Pamekasan (Antara Jatim) - Sesekali, Erfan menyeka keringat di wajahnya, sembari memulai memasang paku pada plafon yang telah diberita tanda sebelumnya oleh pekerja pemasang plafon lainnya.
Raut wajah lesu, sangat jelas terlihat, namun Erfan seolah tak peduli dengan semua itu. Satu persatu plafon berukuran 1 kali 2 meter itu dipaku pada titik-titik yang diberita tanda.
"Ini kan ukuran sudah pas kan Nom?" tanya pemuda berusia 21 tahun dengan nama lengkap Lukman Erfandi ini pada pria paruh baya yang sejak tadi memasang tanda, tempat memasang paku pada plafon.
"Iya Cong, tinggal memasang," jawab pria bernama Fadili itu singkat.
Nom atau "anom", merupakan panggilan kemenakan kepada paman atau anak usia remaja kepada pria yang lebih dewasa. Sementara "cong" penyingkatan kata "kacong" merupakan panggilan dari orang dewasa kepada yang muda, seperti orang tua kepada anak atau paman kepada kemenakan.

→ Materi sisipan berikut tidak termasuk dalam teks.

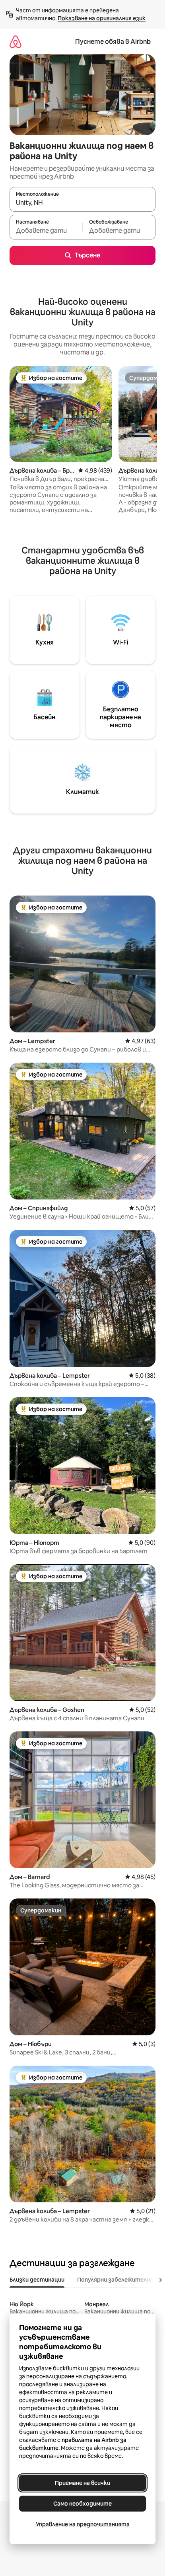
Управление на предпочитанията (83, 2524)
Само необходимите (82, 2503)
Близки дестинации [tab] (37, 2279)
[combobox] (82, 203)
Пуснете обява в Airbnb (113, 41)
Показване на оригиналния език (102, 18)
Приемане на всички (82, 2482)
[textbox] (46, 231)
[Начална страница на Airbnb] (15, 41)
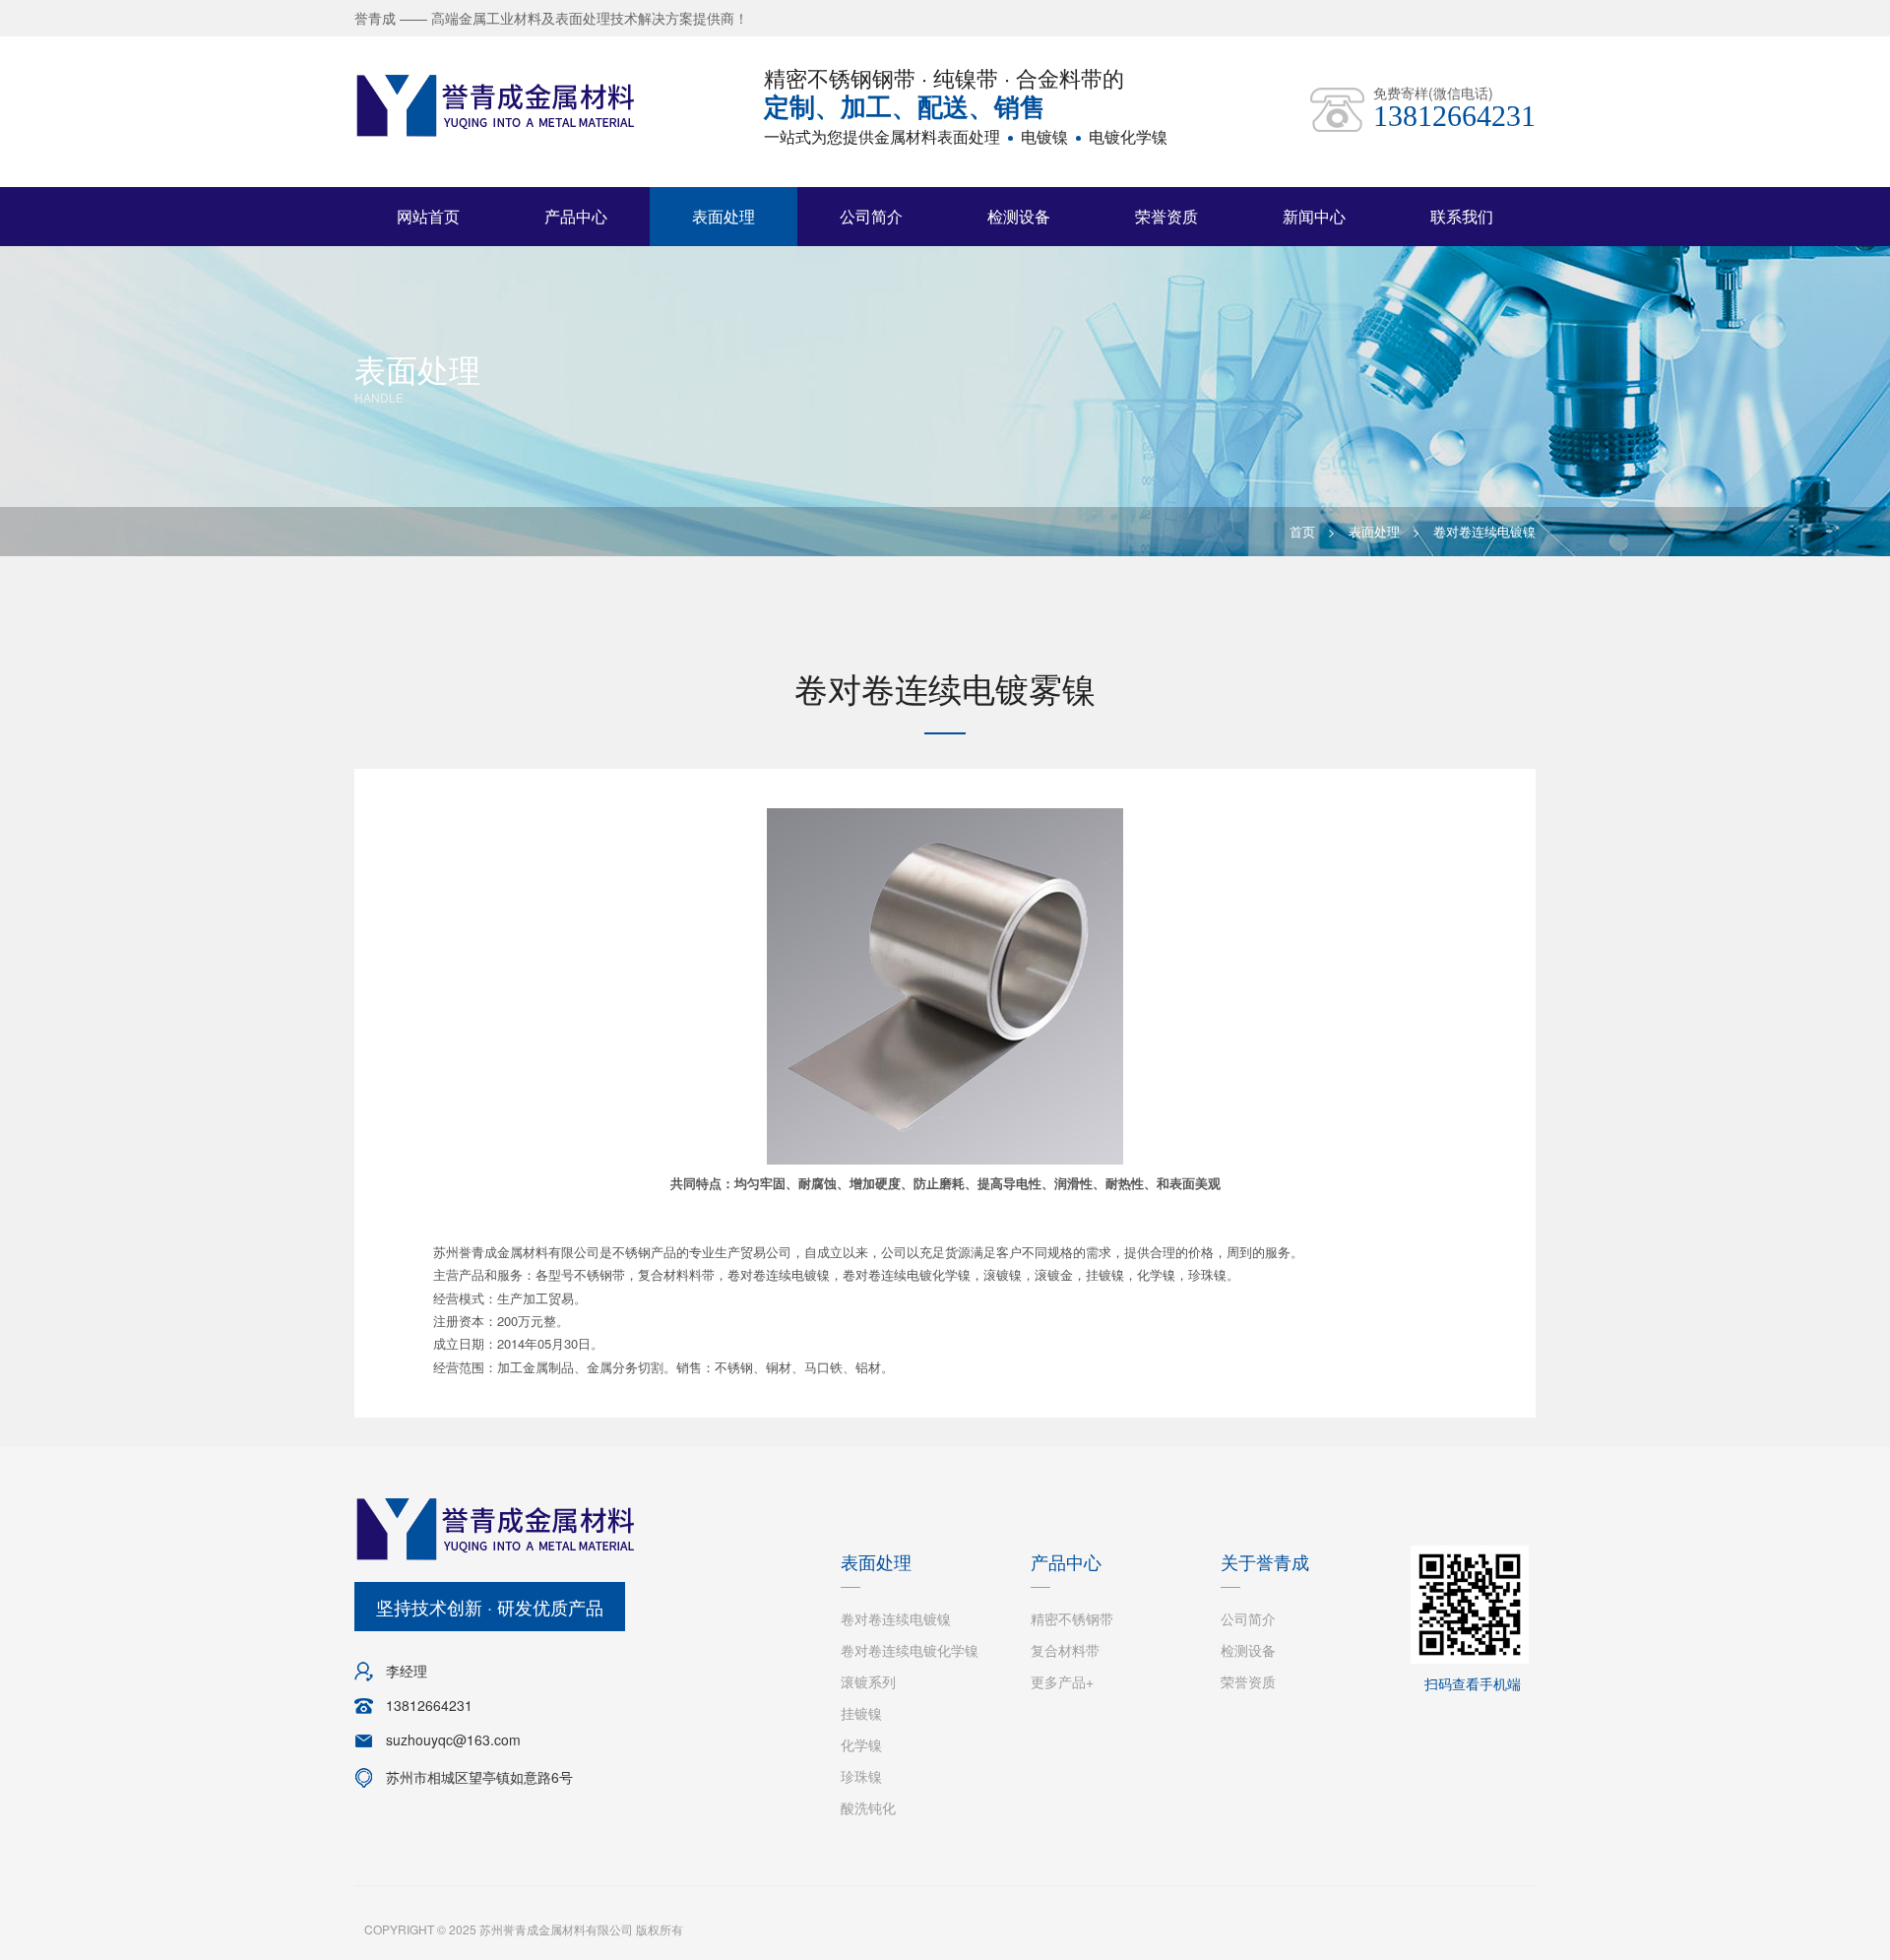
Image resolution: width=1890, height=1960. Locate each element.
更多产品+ (1062, 1681)
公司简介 (871, 216)
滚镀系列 (868, 1681)
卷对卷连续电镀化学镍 (909, 1650)
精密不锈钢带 (1072, 1618)
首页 (1302, 531)
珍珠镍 (861, 1776)
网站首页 (428, 216)
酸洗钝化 (868, 1807)
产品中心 (575, 216)
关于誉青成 (1265, 1561)
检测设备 (1018, 216)
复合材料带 (1065, 1650)
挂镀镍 (861, 1713)
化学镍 (861, 1744)
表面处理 (723, 216)
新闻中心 (1314, 216)
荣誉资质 (1166, 216)
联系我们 (1461, 216)
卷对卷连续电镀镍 (1484, 531)
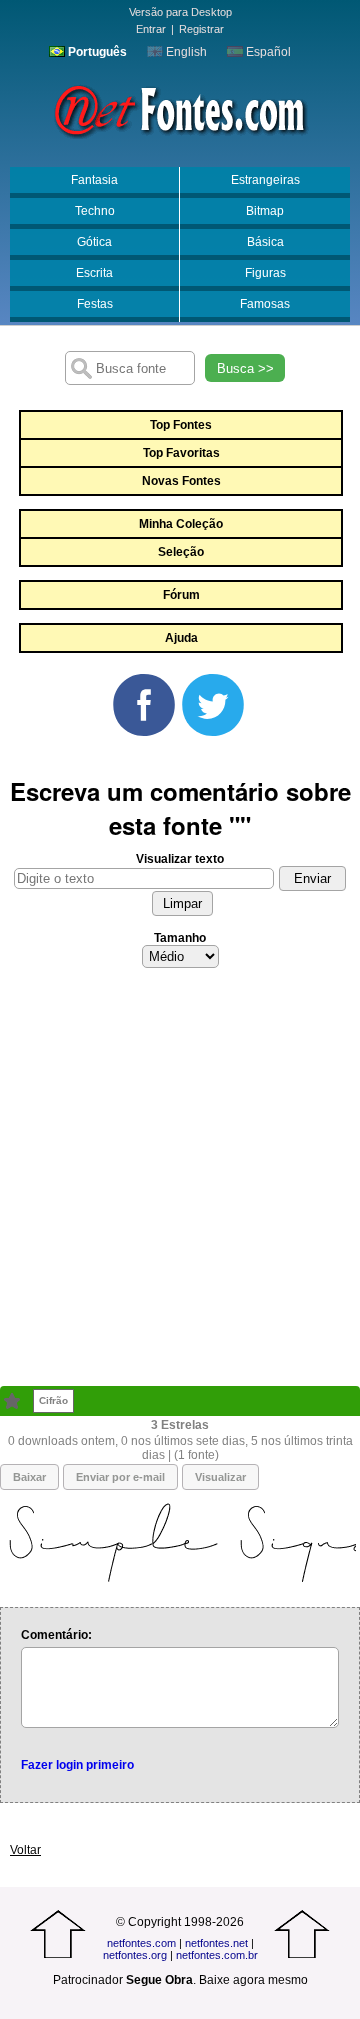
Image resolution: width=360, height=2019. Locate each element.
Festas (95, 304)
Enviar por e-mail (120, 1477)
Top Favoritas (181, 453)
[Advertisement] (180, 1183)
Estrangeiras (265, 180)
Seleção (181, 552)
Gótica (94, 242)
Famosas (265, 304)
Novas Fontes (181, 481)
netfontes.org (135, 1955)
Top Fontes (181, 425)
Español (267, 52)
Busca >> (245, 368)
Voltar (25, 1850)
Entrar (151, 29)
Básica (265, 242)
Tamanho (180, 938)
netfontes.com (141, 1943)
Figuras (265, 273)
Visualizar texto (180, 859)
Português (96, 52)
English (185, 52)
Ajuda (181, 638)
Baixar (29, 1477)
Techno (95, 211)
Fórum (181, 595)
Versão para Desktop (180, 12)
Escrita (94, 273)
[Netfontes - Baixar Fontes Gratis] (180, 109)
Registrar (201, 29)
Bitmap (265, 211)
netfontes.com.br (217, 1955)
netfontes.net (216, 1943)
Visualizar (220, 1477)
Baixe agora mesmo (253, 1980)
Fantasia (94, 180)
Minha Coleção (181, 524)
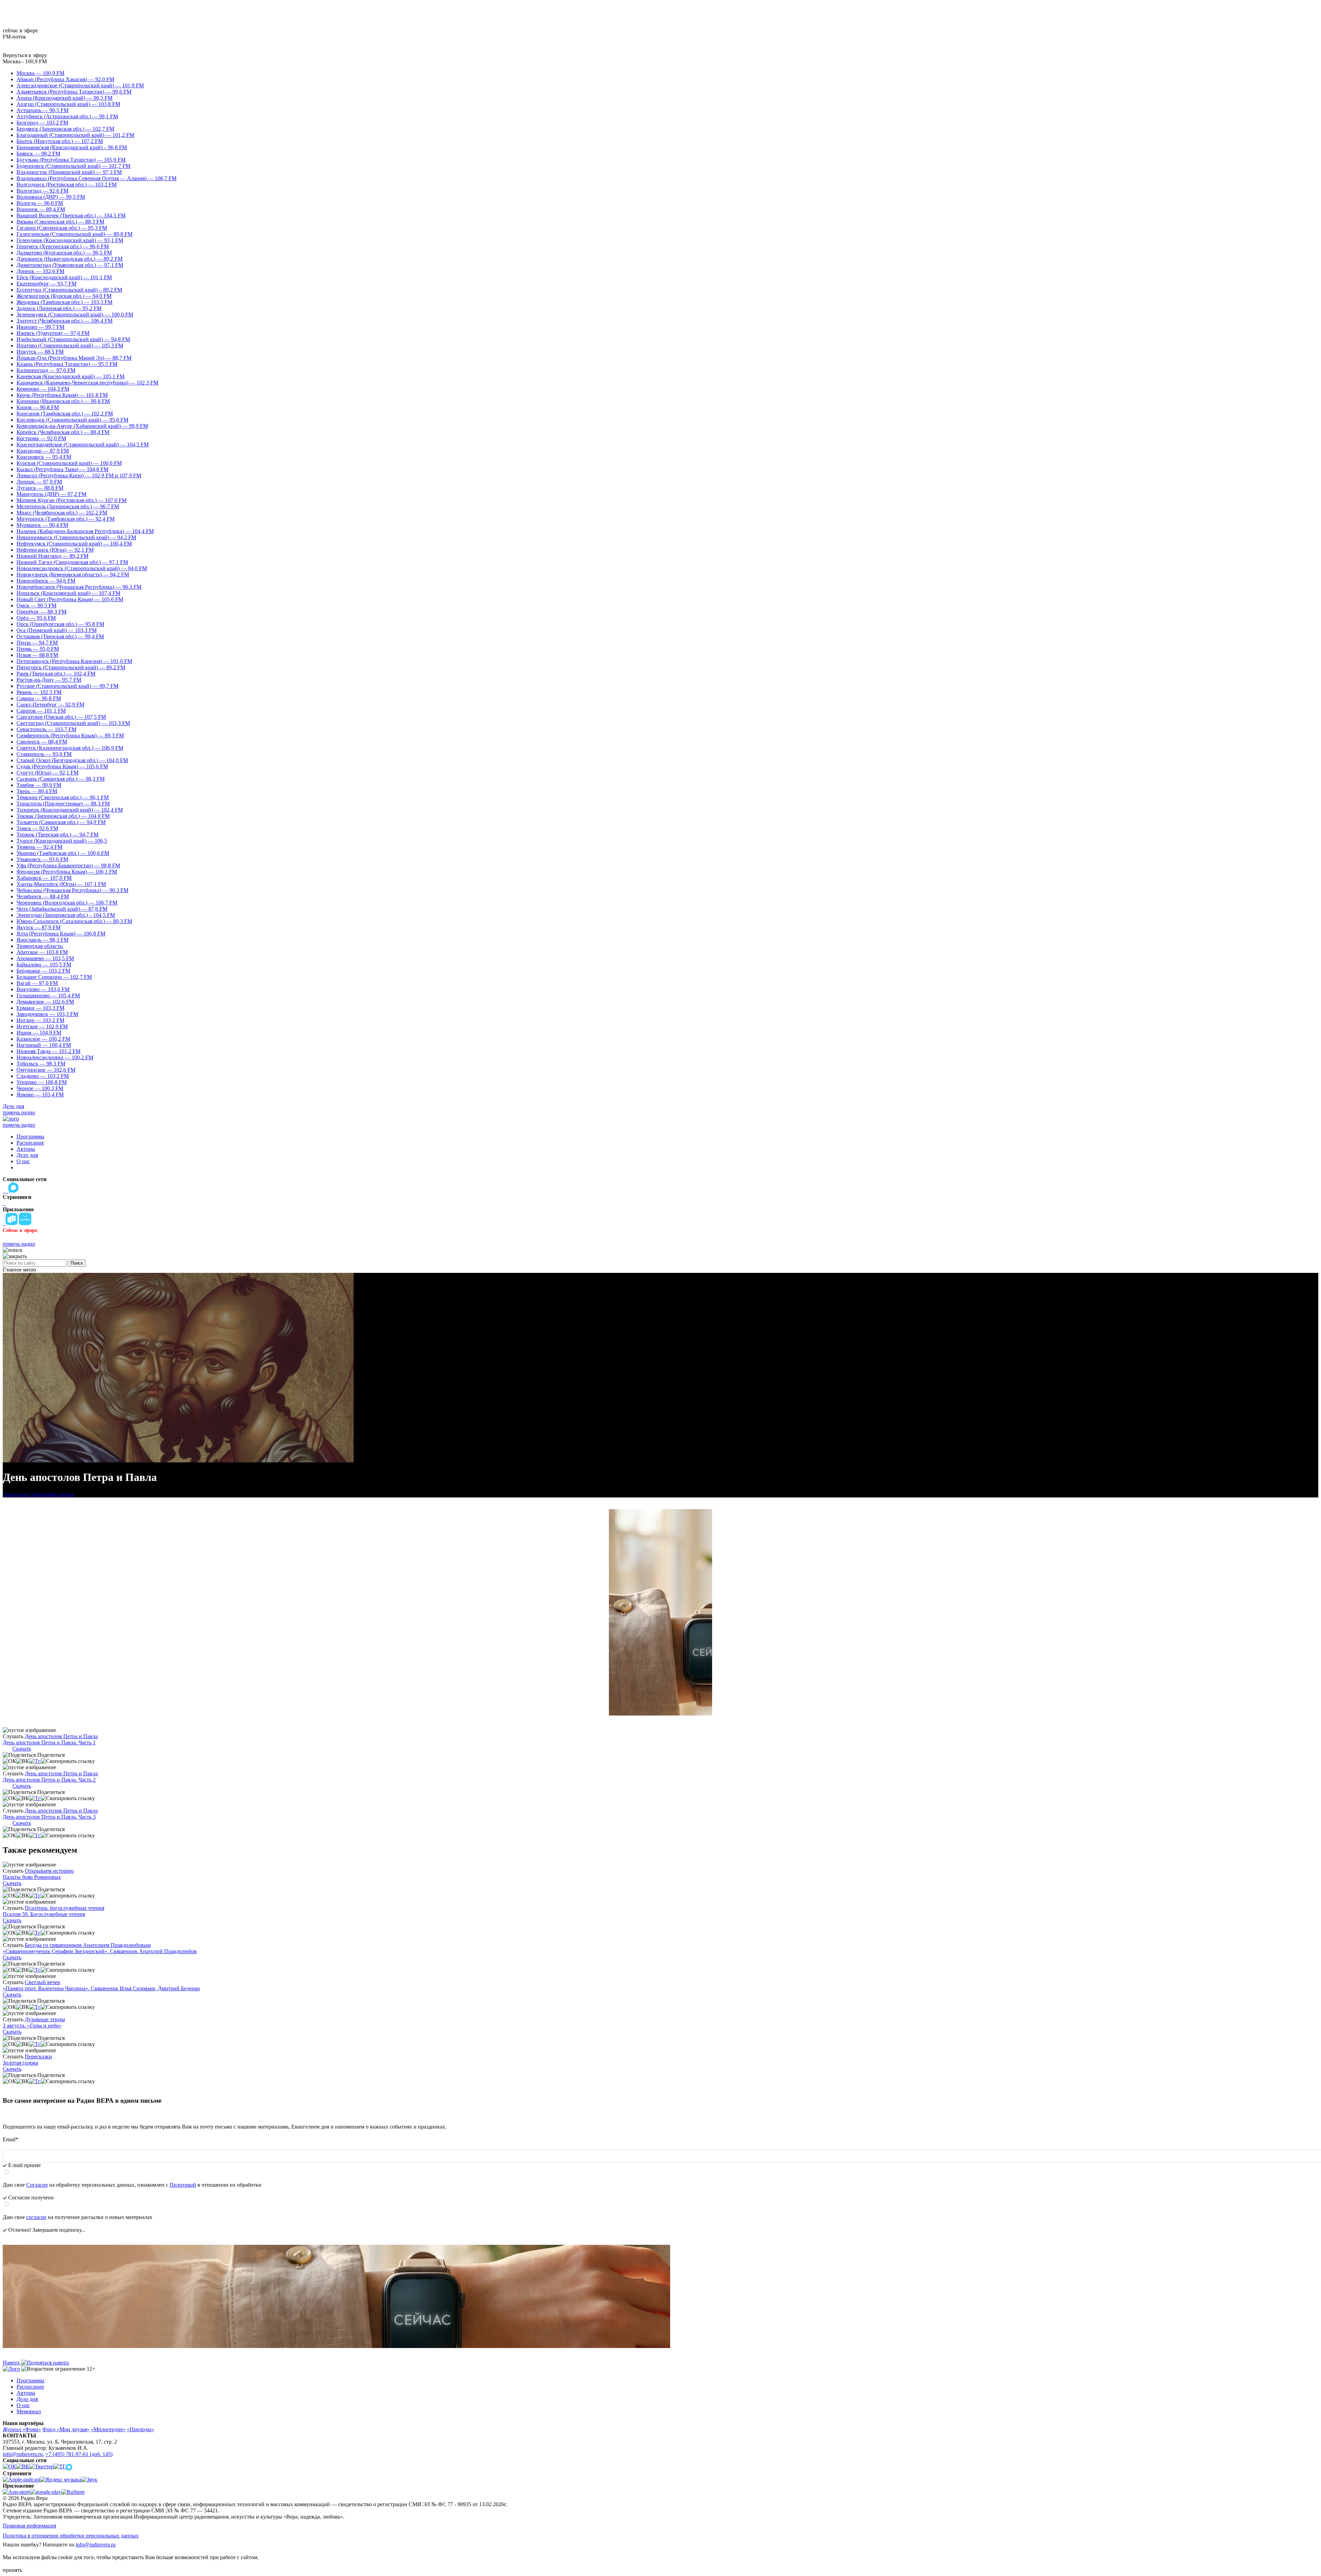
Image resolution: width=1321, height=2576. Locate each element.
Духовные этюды (45, 2019)
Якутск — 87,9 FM (39, 927)
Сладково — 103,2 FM (43, 1076)
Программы (30, 1136)
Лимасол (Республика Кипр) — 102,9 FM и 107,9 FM (79, 475)
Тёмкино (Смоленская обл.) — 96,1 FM (63, 797)
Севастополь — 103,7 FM (46, 729)
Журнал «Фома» (22, 2429)
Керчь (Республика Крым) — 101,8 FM (62, 395)
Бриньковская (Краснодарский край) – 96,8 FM (72, 147)
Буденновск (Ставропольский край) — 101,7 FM (73, 166)
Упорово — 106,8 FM (42, 1082)
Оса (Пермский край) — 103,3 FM (57, 630)
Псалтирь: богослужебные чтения (64, 1908)
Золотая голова (20, 2063)
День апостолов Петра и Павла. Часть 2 (49, 1780)
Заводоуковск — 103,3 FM (47, 1014)
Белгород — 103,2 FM (42, 123)
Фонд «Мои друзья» (65, 2429)
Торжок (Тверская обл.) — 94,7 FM (57, 834)
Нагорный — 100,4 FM (44, 1045)
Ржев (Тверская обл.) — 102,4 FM (56, 674)
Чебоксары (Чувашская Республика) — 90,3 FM (72, 890)
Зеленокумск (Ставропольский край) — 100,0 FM (75, 314)
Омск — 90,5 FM (36, 605)
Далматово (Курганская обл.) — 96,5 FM (64, 253)
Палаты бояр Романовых (32, 1877)
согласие (36, 2217)
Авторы (26, 1149)
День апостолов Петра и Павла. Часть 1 (49, 1742)
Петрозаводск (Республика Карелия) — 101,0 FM (74, 661)
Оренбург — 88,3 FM (41, 612)
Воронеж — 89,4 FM (41, 209)
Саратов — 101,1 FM (41, 711)
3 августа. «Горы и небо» (32, 2025)
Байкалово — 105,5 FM (44, 964)
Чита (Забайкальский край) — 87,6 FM (62, 909)
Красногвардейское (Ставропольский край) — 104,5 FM (83, 444)
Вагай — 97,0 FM (37, 983)
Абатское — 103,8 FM (42, 952)
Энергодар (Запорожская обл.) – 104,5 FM (66, 915)
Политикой (183, 2185)
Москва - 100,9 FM (25, 61)
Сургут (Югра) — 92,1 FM (47, 773)
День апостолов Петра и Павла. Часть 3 (49, 1817)
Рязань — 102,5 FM (39, 692)
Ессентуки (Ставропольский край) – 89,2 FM (69, 290)
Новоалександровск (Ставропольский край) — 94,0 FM (82, 568)
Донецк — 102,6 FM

Di rumah Hosni, Desa Tlagah, Kecamatan Pegantenan, Pamekasan inilah, Lukman Erfandi bersama Fadili bekerja sebagai pemasang plafon rumah.
Mahasiswa semester VI Jurusan Syariah pada Program Studi Perbankan Syariah, Sekolah Tinggi Agama Islam Negeri (STAIN) Pamekasan, ini kini menjadi tukang pemasang plafon, demi biaya kuliah dan menghidupi ibu dan adiknya. Itu dilakukan setelah ayahnya Marsuki, tewas menjadi korban carok massal yang terjadi pada 20 November 2014.
"Saat ayah masih hidup, saya tidak pernah bekerja sekeras ini. Kalaupun bekerja, sekadar membantu saja, karena ayah meminta agar saya fokus kuliah," katanya lirih.
Tatapan kosong dengan mata dan derai air mata, sesekali mengalir dari kelopak matanya, saat pemuda berambut lurus tinggi badan 165 cm ini menceritakan kejadian tragis yang menimpa ayahnya, enam bulan lalu.
Lukman merupakan anak kedua dari tiga bersaudara dari pasangan suami istri Marsuki dan Farida.
Kakaknya bernama Nurul Fitriyah berumur 23 tahun (sudah menikah) dan adiknya bernama Ach Jailani Siddiq (19) kini belajar di Pesantren Ummul Quro, Desa Plakpak, Kecamatan Pegantenan, asuhan KH Lailurrahman.
Kematian Marsuki pada carok di ladang sawah Dusun Bates, Desa Pamoroh, Kecamatan Kadur, 20 November 2014, itu sempat membuat Erfan terguncang.
Selama ini, ayahnya selalu memberi motivasi dirinya untuk menempuh pendidikan hingga perguruan tinggi.
"Cukup saya yang jadi kuli, kamu harus lebih baik dari saya. Makanya yang rajin belajar, dan fokus pada kuliah," kata Erfan menirukan pesan almarhum ayahnya.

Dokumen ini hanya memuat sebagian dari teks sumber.